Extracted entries

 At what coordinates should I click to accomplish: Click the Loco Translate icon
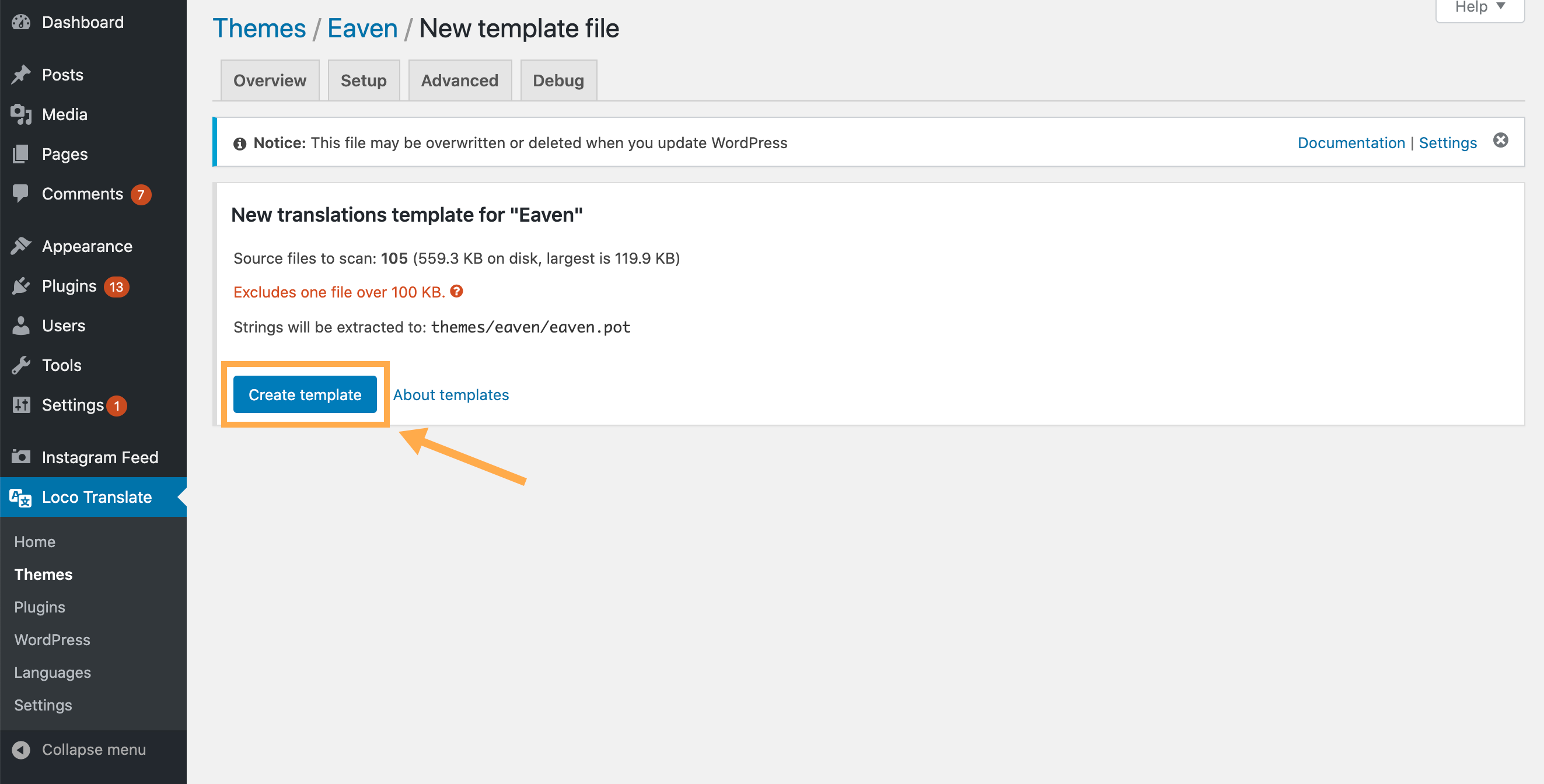click(21, 497)
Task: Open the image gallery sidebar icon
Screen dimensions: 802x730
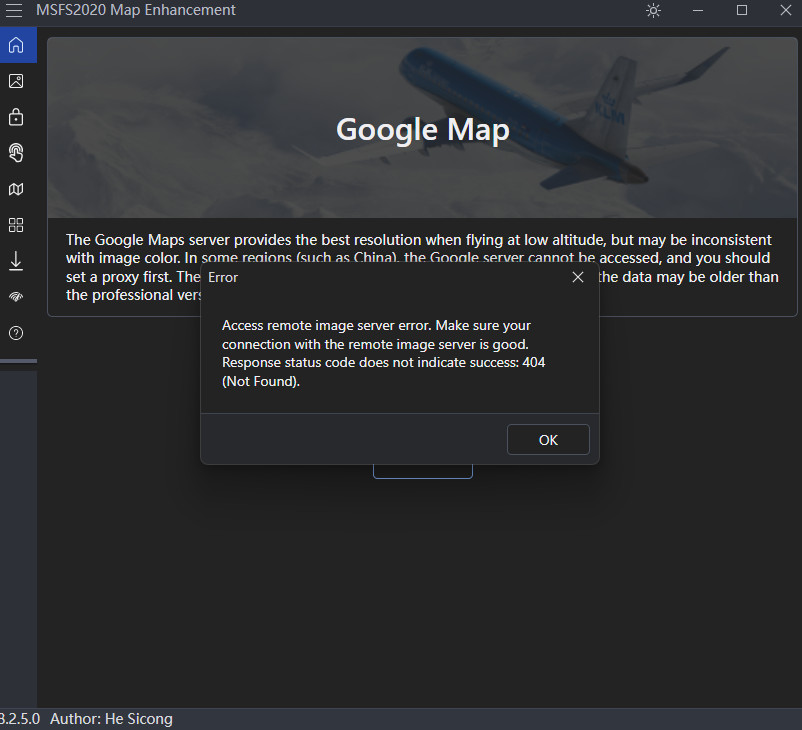Action: click(16, 81)
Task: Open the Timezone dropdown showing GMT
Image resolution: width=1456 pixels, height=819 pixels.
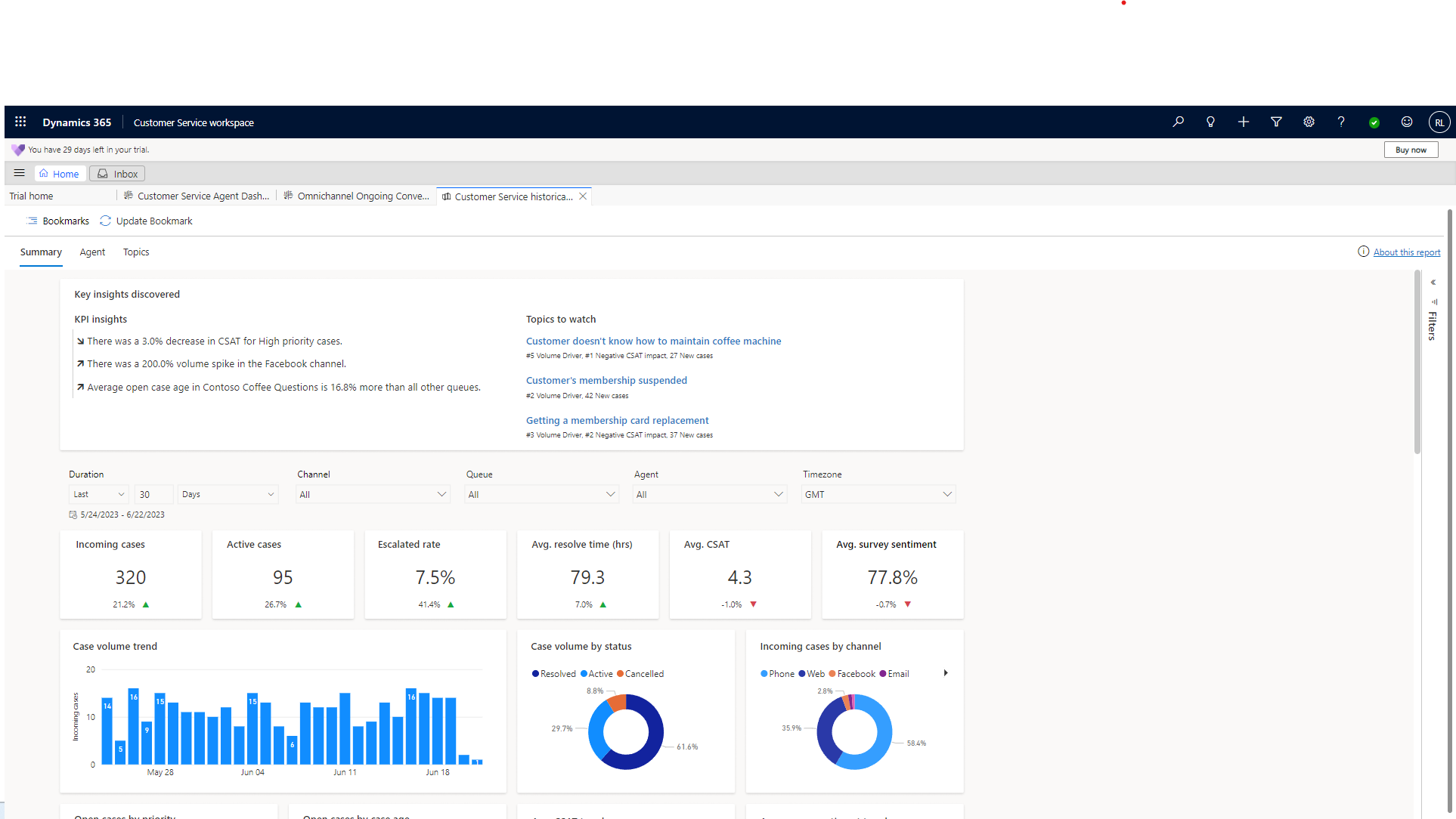Action: point(878,494)
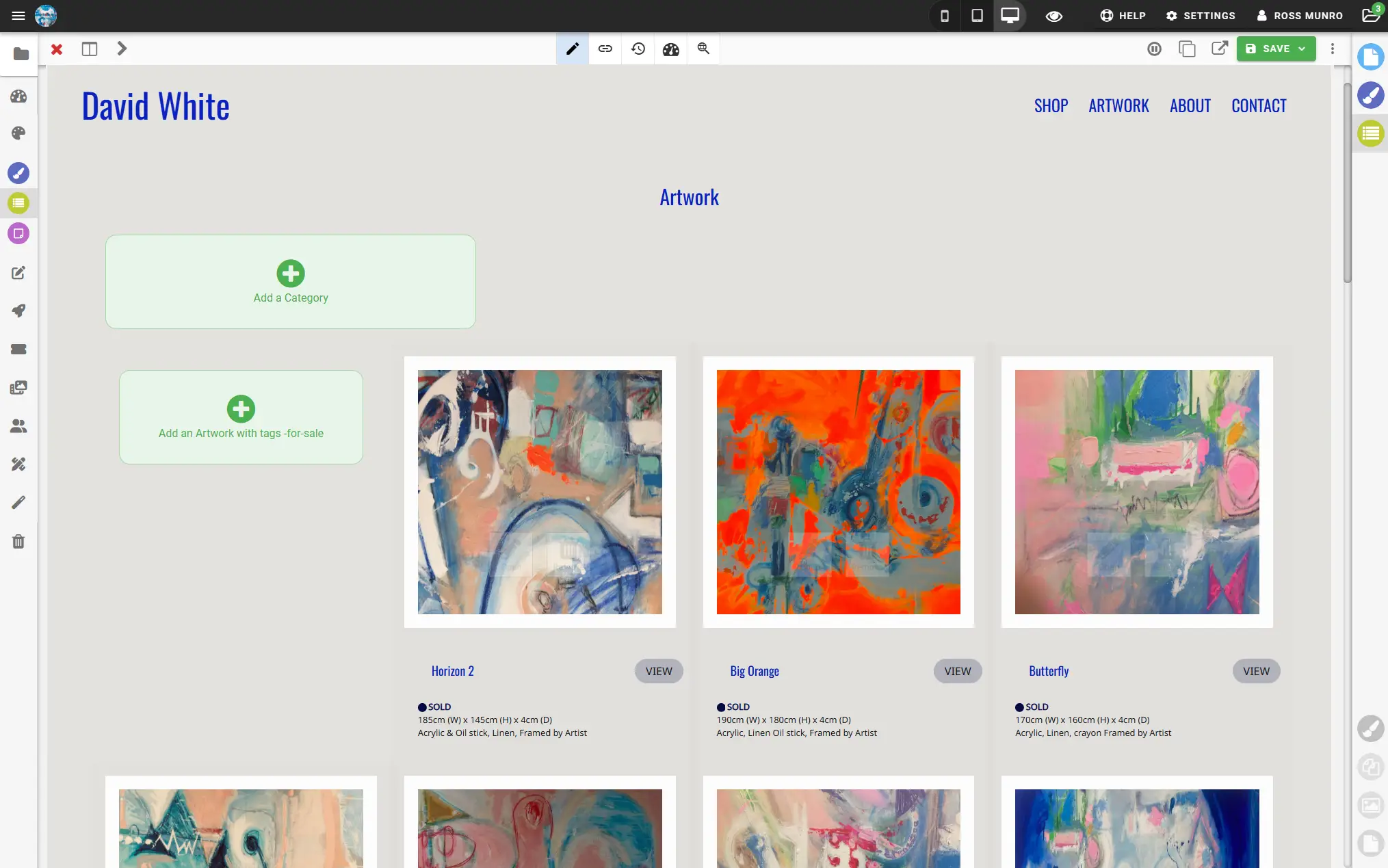
Task: Open the ARTWORK navigation menu item
Action: (x=1118, y=105)
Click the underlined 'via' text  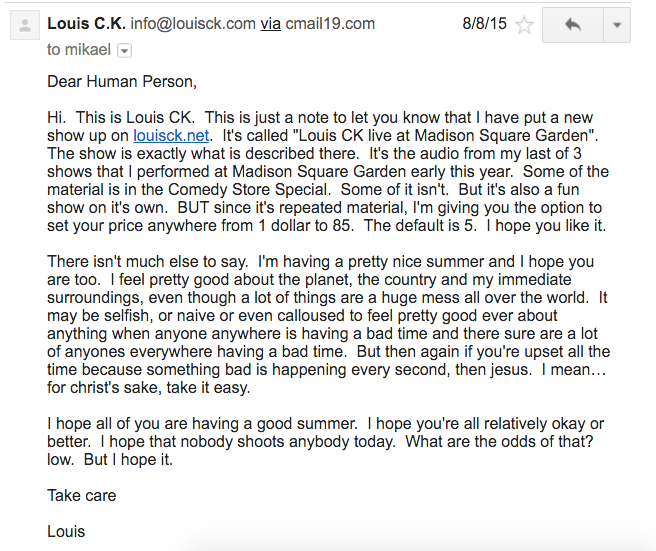pyautogui.click(x=271, y=24)
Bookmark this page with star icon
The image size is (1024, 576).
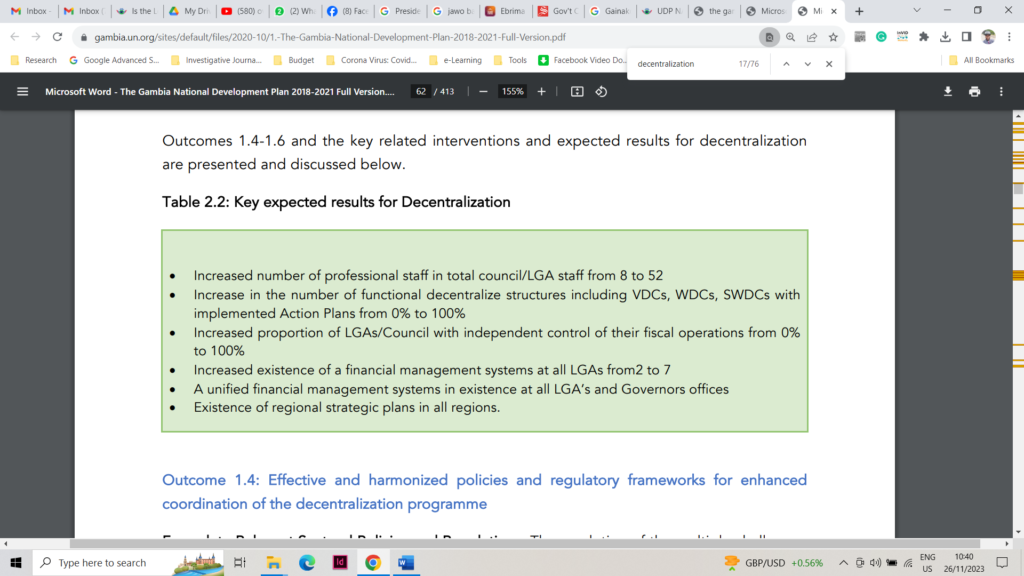pyautogui.click(x=833, y=37)
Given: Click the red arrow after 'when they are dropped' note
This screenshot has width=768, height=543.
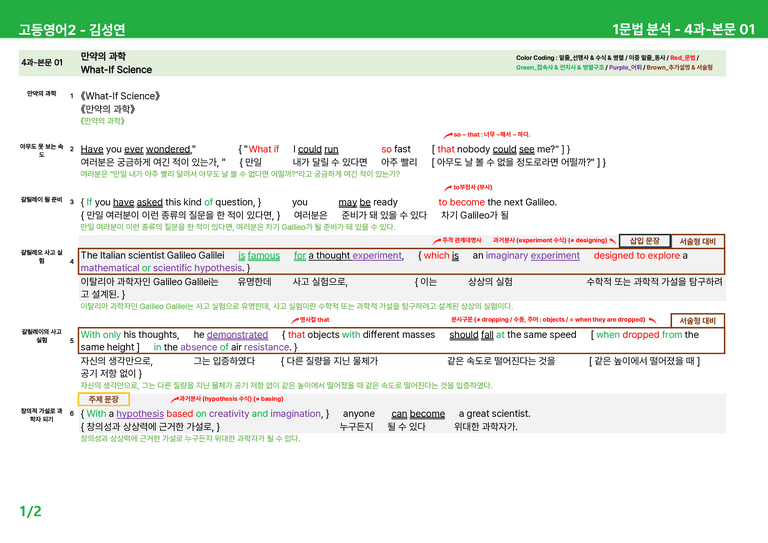Looking at the screenshot, I should [652, 320].
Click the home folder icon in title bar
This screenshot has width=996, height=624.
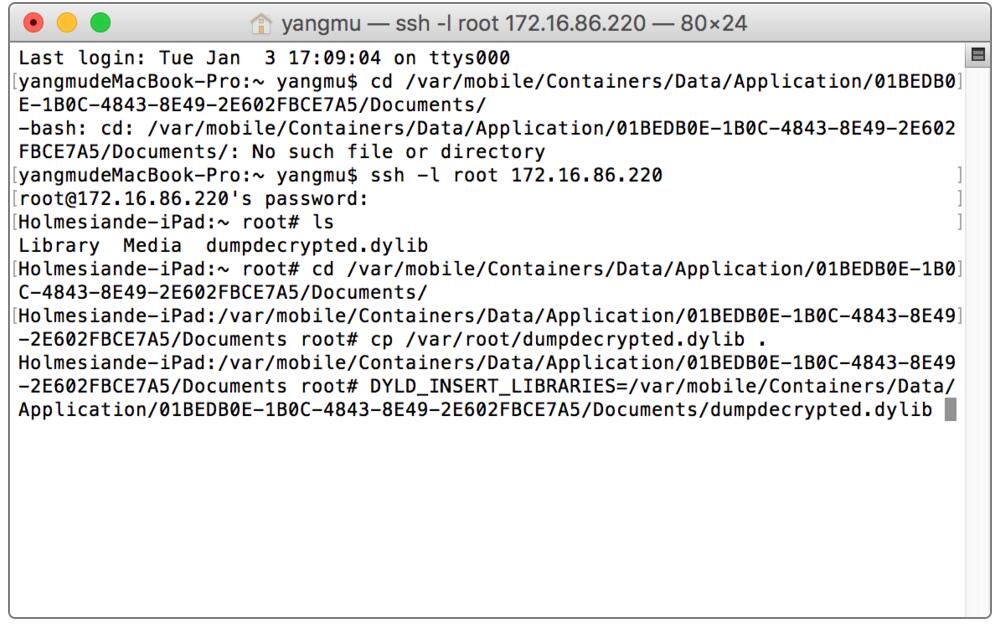tap(263, 22)
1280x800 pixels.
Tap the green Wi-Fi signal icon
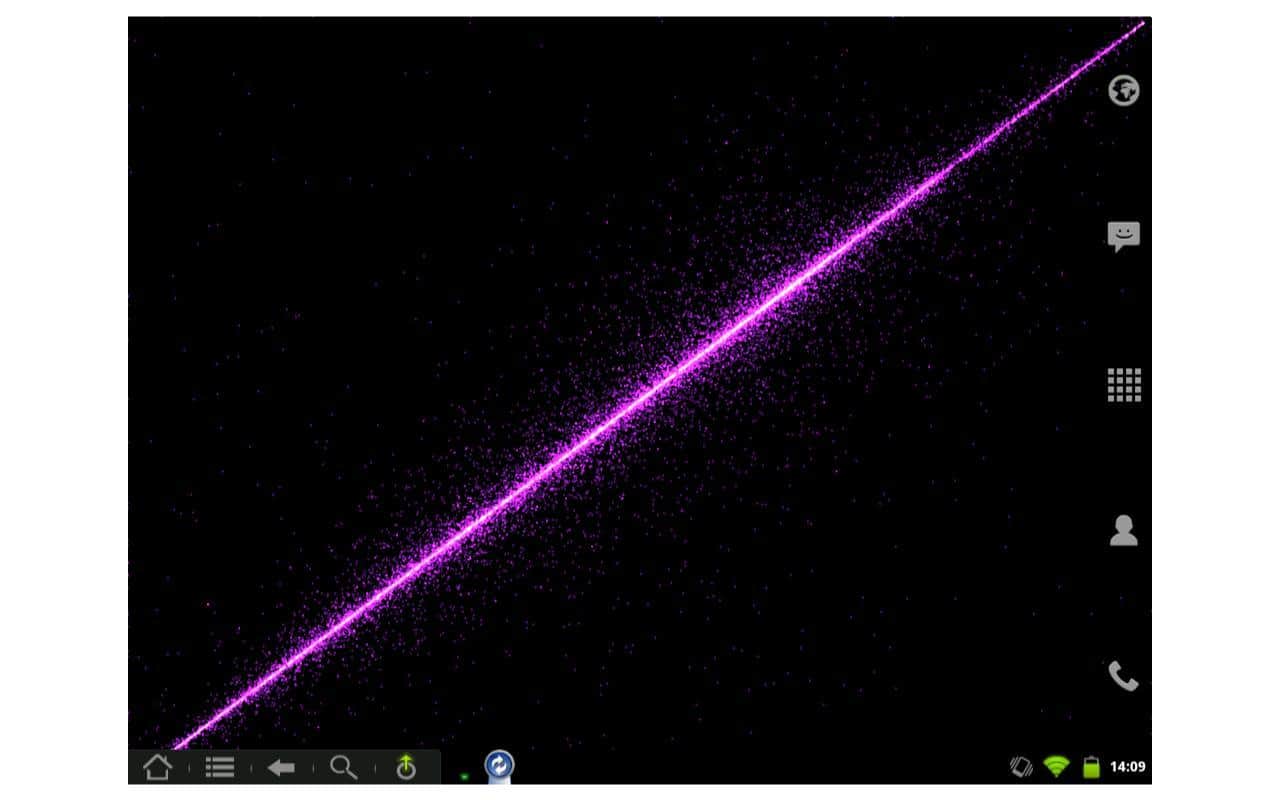tap(1056, 767)
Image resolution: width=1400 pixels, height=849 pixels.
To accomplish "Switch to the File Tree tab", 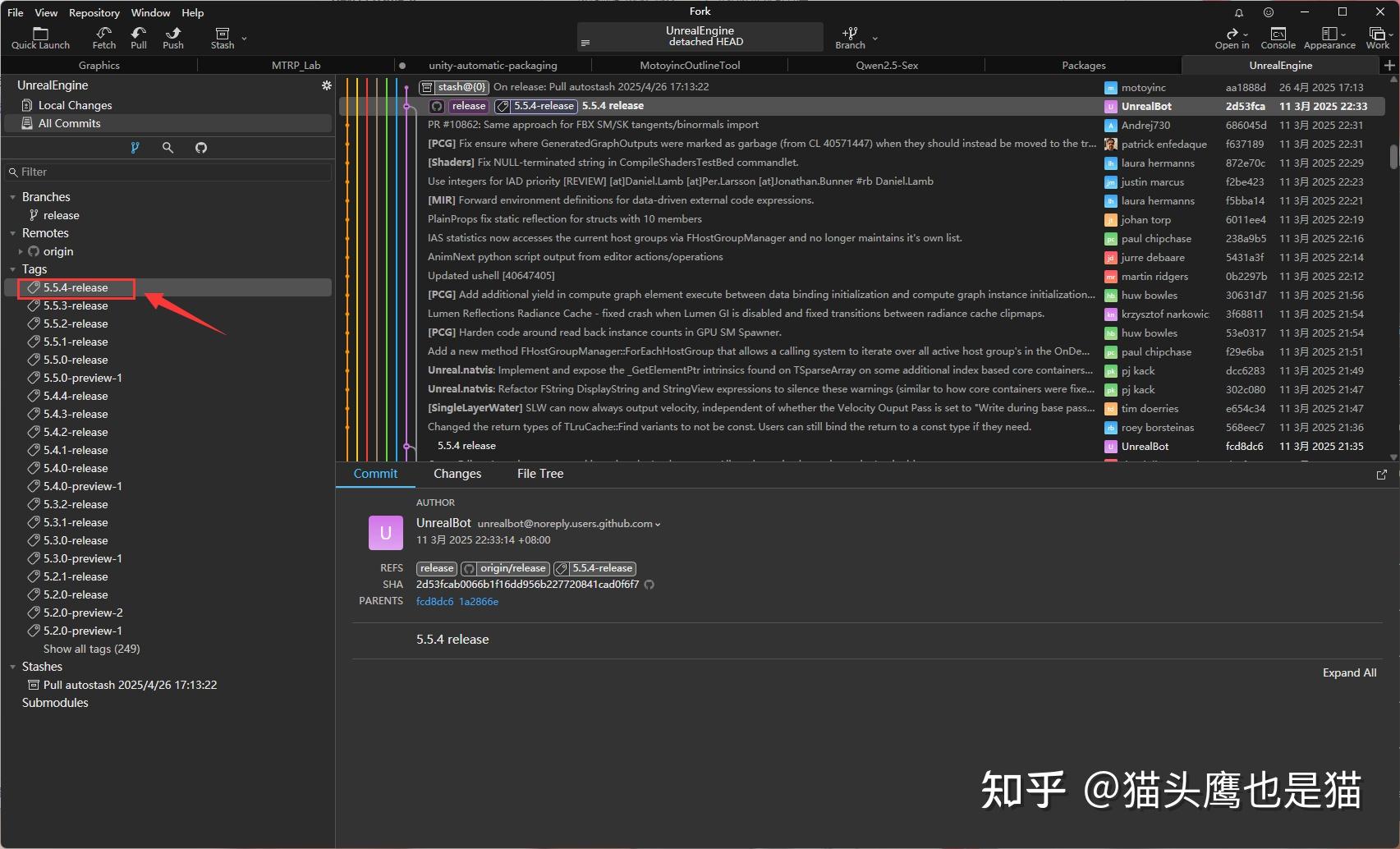I will tap(539, 474).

▸ The exercise
Copy out the entries from the first line down to and including the line with "Action: (x=1118, y=105)", leaving out the pictures.

▸ Result for this exercise
 At what coordinates should I click to accomplish: Click the Loco Translate icon
click(21, 497)
Task: Open the image gallery sidebar icon
Screen dimensions: 802x730
Action: click(16, 81)
Task: Open the Timezone dropdown showing GMT
Image resolution: width=1456 pixels, height=819 pixels.
Action: point(878,494)
Task: Open the ARTWORK navigation menu item
Action: (x=1118, y=105)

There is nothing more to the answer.